Absetzungsmöglichkeiten bei selbst genutzten Immobilien. Besitzer von selbst genutzten Häusern oder Eigentumswohnungen dürfen an einem eigenen Gebäude im Kalenderjahr des Abschlusses der energetischen Sanierungsmaßnahme und in den folgenden 9 Kalenderjahren jeweils bis zu 10 Prozent wie Sonderausgaben abziehen. Neben nachträglichen Herstellungskosten sollen auch Sanierungsaufwendungen, die steuerrechtlich Erhaltungsaufwendungen darstellen, steuerlich gefördert werden. Denn anders als bei Steuerpflichtigen, die ihre Gebäude zur Einkunftserzielung nutzen, sind Erhaltungsaufwendungen an einem Gebäude bei Selbstnutzern grundsätzlich einkommensteuerrechtlich irrelevant.

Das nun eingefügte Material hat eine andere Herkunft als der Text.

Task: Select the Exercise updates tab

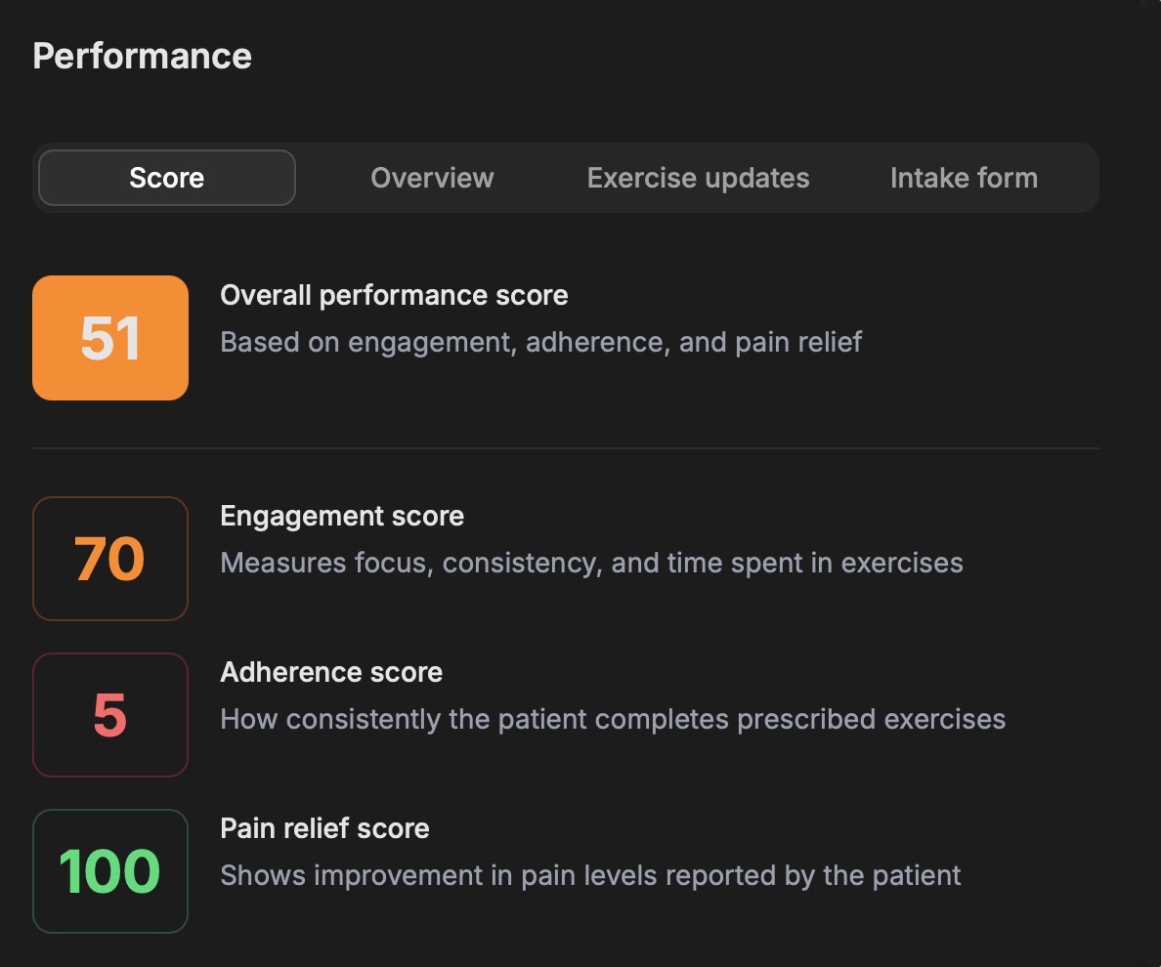Action: 698,178
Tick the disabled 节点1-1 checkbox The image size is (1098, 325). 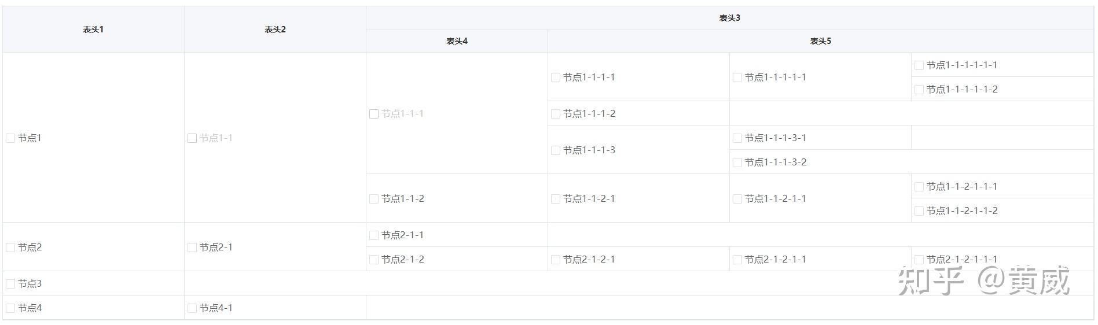(x=192, y=138)
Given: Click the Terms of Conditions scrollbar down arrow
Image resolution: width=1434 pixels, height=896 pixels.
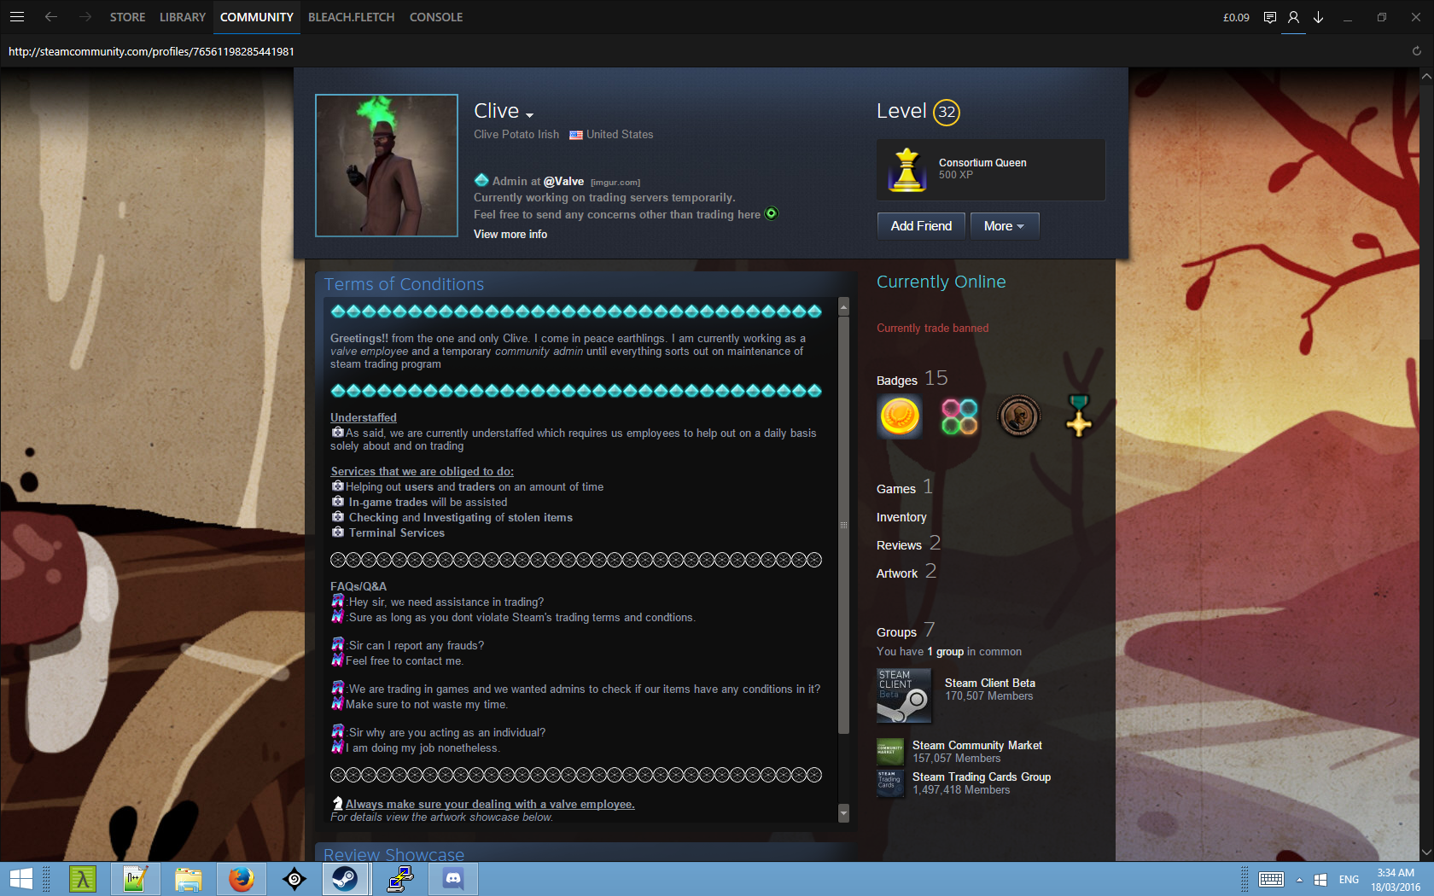Looking at the screenshot, I should pos(843,813).
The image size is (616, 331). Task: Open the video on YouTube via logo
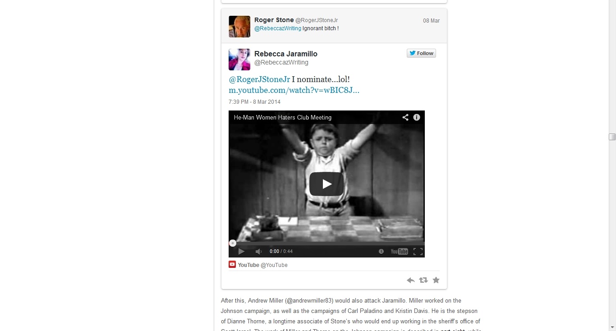pyautogui.click(x=399, y=252)
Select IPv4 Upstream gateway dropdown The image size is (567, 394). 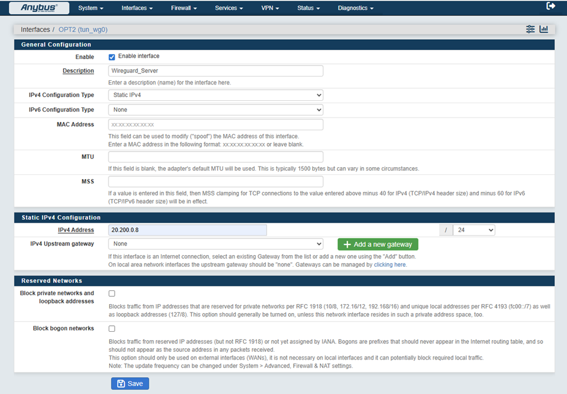pyautogui.click(x=215, y=244)
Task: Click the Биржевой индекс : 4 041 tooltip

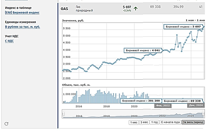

Details. Energetische Sanierungsmaßnahmen werden bei solchen Gebäuden gefördert, bei denen mit der Herstellung des Gebäudes vor dem 1. Januar 1995 begonnen wurde. Zu den begünstigten Immobilien gehören im Inland belegene und zu Wohnzwecken verwendete Gebäude, Gebäudeteile, Eigentumswohnungen und im Teileigentum stehende Räume. Durch die Sanierungsmaßnahmen muss insbesondere der Energiebedarf des Gebäudes erheblich verringert werden und der Wärmeverlust darf bestimmte Grenzen nicht überschreiten. Gefördert werden Baumaßnahmen, mit denen insbesondere erreicht wird, dass das Gebäude einen Primärenergiebedarf von 85 Prozent eines zum Zeitpunkt des Beginns der Maßnahme vergleichbaren Neubaus nicht überschreitet. Wie bei den vergleichbaren Sanierungsprogrammen des Bundes durch die KfW-Bankengruppe ist Voraussetzung für die Geltendmachung der erhöhten Absetzungen, dass eine sachkundige Person im Sinne des § 21 EnEV die Voraussetzungen des Satzes 1 bestätigt. Um staatliche Doppelförderung zu vermeiden, gibt es die neuen steuerlichen Privilegien nur, wenn für die Maßnahmen keine erhöhten Absetzungen nach den Regeln für Objekte in Sanierungsgebieten oder für Baudenkmäler gewährt werden und es sich nicht um öffentlich geförderte Maßnahmen handelt. Das sind beispielsweise zinsverbilligte Darlehen und steuerfreie Zuschüsse nach anderen Förderprogrammen (z. B. KfW-Darlehen). Die neue Vergünstigung kann nicht mit einer Förderung nach dem Investitionszulagengesetz oder der ehemaligen Eigenheimzulage kombiniert werden. Die Fördervoraussetzungen bei Gebäuden, die zu eigenen Wohnzwecken genutzt werden, sind auch dann erfüllt, wenn ihre Teile unentgeltlich von Dritten bewohnt werden.

Fazit. Die vorgesehenen Regelungen sind sehr erfreulich – sollten diese doch noch verabschiedet werden. Gefördert werden Baumaßnahmen, die nach dem 31. Dezember 2011 begonnen werden. Hauseigentümer sollten also noch einige Monate warten, bevor sie energetische Sanierungsmaßnahmen in Auftrag geben.